DEPARTMENT OF DEFENSE (DoD) INITIATIVES
On August 12, 2010, Defense Secretary Robert Gates commissioned two reviews to determine what policy, procedural and/or technological shortfalls contributed to the unauthorized disclosure to the Wikileaks website. He specifically directed an assessment to determine if the DoD had appropriately balanced restrictions associated with information security and the need to provide our front-line personnel with the information needed to accomplish their assigned missions.
As a result of these two reviews, a number of findings and recommendations are in the process of being assessed and implemented, including the following:
- Disabling and controlling use of removable storage media on DoD classified networks to prevent download from classified networks.
- Developing procedures to monitor and detect suspicious, unusual or anomalous user behavior (similar to procedures now being implemented by credit card companies to detect and monitor fraud).
- Conducting security oversight inspections in all Combatant Commands.
- Undertaking vulnerability assessments of DoD networks.
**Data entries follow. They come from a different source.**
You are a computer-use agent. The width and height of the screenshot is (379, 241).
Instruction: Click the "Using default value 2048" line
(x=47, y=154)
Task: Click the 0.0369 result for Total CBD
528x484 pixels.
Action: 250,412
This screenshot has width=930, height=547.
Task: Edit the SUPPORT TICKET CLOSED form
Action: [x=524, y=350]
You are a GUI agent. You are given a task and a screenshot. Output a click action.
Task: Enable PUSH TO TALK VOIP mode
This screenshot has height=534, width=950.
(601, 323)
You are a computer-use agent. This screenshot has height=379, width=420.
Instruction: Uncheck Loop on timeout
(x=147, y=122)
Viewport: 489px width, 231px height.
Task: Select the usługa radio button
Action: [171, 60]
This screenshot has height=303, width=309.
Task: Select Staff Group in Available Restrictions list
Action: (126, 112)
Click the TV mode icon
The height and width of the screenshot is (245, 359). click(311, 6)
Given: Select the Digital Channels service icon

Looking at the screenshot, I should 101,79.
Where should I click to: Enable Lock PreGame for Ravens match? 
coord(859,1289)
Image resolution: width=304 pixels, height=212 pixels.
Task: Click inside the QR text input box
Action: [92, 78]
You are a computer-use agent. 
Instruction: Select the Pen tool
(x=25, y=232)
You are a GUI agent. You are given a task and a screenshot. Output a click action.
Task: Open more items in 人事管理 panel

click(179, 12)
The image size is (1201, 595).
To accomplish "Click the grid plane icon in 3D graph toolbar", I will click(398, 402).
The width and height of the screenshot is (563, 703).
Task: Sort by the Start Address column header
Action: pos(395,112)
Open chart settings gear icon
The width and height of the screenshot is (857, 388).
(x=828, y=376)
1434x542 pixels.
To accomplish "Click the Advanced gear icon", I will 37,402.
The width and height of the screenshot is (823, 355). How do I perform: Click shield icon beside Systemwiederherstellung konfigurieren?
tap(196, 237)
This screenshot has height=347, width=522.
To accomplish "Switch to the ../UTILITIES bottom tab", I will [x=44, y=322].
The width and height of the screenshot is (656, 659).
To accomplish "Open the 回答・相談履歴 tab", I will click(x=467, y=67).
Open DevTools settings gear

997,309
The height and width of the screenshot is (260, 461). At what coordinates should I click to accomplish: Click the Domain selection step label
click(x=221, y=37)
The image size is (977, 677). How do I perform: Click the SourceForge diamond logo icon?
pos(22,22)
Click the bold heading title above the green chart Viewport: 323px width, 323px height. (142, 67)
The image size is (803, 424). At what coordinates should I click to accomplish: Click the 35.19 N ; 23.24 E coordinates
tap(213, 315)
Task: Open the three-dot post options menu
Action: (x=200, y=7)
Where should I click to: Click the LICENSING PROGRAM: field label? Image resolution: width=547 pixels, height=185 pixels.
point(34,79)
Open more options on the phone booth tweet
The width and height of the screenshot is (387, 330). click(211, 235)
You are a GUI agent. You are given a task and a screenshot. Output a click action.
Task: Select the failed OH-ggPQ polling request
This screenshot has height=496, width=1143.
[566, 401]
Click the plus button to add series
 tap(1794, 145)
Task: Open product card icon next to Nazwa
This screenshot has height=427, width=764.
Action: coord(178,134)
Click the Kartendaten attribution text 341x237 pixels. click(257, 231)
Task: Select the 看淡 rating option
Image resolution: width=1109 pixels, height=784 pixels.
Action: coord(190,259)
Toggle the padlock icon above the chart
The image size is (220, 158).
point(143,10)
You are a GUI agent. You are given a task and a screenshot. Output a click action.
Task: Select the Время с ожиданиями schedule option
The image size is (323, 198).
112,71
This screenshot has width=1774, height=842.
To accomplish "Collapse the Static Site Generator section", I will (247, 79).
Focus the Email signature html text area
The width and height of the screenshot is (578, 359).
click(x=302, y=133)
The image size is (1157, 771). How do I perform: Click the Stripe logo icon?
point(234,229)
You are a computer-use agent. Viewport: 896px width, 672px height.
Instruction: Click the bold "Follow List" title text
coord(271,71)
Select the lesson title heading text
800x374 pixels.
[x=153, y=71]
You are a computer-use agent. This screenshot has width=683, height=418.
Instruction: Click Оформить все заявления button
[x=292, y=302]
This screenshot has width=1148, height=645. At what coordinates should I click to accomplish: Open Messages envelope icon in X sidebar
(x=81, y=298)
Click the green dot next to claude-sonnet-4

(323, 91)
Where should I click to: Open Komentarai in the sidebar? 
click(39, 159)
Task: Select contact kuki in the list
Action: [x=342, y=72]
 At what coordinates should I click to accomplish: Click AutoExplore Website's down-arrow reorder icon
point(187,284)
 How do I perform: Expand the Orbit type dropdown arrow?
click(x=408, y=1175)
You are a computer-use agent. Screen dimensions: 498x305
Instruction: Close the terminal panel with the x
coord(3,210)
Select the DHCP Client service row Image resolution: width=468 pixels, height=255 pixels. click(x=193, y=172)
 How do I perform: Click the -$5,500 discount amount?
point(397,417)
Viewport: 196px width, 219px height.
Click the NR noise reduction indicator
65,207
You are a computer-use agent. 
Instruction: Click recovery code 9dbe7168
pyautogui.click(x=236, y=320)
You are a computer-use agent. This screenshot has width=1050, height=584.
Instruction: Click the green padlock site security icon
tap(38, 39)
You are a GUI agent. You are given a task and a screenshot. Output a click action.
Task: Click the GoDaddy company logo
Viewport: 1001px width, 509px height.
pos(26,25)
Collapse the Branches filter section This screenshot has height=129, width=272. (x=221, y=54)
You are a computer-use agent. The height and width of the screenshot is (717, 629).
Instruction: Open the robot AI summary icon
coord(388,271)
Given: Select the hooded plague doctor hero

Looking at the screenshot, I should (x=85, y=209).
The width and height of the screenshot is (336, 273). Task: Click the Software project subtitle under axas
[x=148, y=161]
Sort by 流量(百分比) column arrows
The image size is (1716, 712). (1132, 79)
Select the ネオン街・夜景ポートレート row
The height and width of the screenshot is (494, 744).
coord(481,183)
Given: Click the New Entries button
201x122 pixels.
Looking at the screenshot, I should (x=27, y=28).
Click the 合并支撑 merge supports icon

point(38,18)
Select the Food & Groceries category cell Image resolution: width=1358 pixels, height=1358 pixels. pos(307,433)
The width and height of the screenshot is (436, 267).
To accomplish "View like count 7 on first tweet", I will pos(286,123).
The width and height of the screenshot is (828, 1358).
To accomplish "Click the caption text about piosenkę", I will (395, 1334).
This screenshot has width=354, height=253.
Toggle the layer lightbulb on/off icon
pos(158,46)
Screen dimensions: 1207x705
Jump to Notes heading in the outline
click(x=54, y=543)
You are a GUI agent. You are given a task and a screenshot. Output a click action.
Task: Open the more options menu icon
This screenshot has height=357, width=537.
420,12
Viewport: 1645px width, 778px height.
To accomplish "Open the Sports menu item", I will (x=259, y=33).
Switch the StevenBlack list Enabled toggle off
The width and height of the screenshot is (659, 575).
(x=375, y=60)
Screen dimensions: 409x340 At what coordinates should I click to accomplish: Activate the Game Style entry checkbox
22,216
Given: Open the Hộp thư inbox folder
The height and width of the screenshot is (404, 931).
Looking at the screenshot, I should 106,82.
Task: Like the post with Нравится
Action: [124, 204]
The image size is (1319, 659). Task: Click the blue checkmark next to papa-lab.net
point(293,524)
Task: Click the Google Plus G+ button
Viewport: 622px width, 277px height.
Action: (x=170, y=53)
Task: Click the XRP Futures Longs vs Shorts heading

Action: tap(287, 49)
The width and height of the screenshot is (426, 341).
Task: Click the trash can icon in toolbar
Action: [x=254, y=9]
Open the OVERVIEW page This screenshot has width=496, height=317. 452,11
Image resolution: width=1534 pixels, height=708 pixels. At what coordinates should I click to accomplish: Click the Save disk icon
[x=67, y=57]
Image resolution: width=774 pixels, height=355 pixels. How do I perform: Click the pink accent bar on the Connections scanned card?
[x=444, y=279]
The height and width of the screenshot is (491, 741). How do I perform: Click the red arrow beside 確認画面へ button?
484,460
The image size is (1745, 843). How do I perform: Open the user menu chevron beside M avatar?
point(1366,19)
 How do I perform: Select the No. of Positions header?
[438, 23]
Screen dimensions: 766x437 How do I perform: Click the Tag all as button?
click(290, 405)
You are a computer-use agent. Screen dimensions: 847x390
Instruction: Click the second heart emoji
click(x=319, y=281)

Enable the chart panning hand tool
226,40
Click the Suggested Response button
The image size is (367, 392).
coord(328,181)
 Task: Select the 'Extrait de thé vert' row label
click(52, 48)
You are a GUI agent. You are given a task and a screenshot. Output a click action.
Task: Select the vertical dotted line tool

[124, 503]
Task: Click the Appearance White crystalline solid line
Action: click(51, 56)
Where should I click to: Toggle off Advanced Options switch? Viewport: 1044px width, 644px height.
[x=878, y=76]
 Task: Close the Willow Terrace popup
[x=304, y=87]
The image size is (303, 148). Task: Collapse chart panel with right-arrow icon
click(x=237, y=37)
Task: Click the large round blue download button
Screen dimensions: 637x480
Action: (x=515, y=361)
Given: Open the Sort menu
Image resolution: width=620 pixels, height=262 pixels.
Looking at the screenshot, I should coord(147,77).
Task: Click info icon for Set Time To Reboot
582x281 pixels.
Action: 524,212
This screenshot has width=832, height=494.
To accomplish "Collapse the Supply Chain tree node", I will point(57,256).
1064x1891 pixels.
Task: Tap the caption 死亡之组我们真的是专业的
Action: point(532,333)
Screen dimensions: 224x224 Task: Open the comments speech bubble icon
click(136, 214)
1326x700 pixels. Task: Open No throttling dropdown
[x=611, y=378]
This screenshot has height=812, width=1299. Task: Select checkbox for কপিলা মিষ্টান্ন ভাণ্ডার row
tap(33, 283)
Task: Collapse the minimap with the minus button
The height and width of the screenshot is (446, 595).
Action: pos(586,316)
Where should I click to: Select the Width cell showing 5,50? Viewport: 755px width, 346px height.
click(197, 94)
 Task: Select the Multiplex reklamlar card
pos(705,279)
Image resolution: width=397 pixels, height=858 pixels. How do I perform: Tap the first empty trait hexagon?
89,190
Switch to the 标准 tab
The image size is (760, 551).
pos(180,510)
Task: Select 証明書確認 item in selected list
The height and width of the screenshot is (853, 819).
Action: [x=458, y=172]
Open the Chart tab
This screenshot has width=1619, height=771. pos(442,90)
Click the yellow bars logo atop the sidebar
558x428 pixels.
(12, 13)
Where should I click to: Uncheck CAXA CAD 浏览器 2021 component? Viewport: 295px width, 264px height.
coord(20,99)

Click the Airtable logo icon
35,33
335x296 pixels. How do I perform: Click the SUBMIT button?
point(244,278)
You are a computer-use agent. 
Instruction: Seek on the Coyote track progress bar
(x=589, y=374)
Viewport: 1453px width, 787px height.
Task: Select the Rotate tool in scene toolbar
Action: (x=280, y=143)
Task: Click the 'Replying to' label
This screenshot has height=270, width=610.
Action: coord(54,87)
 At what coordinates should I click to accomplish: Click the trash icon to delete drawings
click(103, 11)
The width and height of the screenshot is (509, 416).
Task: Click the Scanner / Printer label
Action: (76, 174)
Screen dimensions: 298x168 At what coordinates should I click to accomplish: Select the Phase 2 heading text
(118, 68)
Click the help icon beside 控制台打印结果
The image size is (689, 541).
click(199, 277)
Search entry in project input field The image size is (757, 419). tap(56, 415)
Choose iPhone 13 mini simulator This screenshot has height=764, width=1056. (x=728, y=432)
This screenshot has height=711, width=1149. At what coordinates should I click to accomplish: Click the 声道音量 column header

- Improving awareness and compliance with information protection procedures. Specific examples being undertaken at the Combatant Command level include:
- Increased "insider threat" training focusing on awareness of associated activity.
- Multi-discipline training between traditional security, law enforcement and information assurance at all echelons.
- The establishment of "Insider Threat Working Groups" to address the Wikileaks incident and prevent reoccurrence.
- Component-determined restricted access to the Wikileaks site to prevent further dissemination or downloading of classified information to unclassified DoD networks.
- Restating of policy to all personnel regarding restrictions on downloading to government systems and cautionary advice regarding personal IT systems.
Individual DoD components are taking additional action as relevant and appropriate, ranging from random physical inspections to enabling new security features on networks. Leadership reinforcement of workforce responsibilities and new initiatives to safeguard information are key components of DoD's mitigation efforts. Department-wide, the Pentagon is accelerating its publication of policy issuances related to the information security program as well as focusing increased attention on detecting potential insider threats.
OFFICE OF THE DIRECTOR OF NATIONAL INTELLIGENCE (ODNI) INITIATIVES
The ODNI is working as part of the integrated whole of government approach to assist agencies in their review of security practices.
In coordination with the larger OMB effort, ODNI is developing recommendations to enhance security within the Intelligence Community (IC), to include:
- Insider Threat Assessment Inspections: Departments and Agencies will establish inspection teams, with assistance provided by ODNI/ONCIX, consisting of Counterintelligence (CI), Security, and Information Assurance (IA) experts to identify removable media policies and their implementation.
- Enhanced Automated, On-Line Audit Capability: Systems will monitor user activity on all IC classified computer systems to detect unusual behavior. Additionally, a fully staffed analytic capability will put a human eye on the suspect activity.
- Removable Media Policies Review: Department and Agencies will review current policies and procedures to reduce risk posed by removable media within each organization.
- Policy Compliance Action Plan: Departments and Agencies will assess the level of compliance with existing CI, Security, and IA policies to identify discrepancies and will establish a plan to track and report improvements.
- Information Assurance Training: Departments and Agencies will conduct mandatory regular trainings for all employees on the handling of classified information.
- Review Secure Device Settings: Departments and Agencies will mandate a compliance review of secure system configuration settings.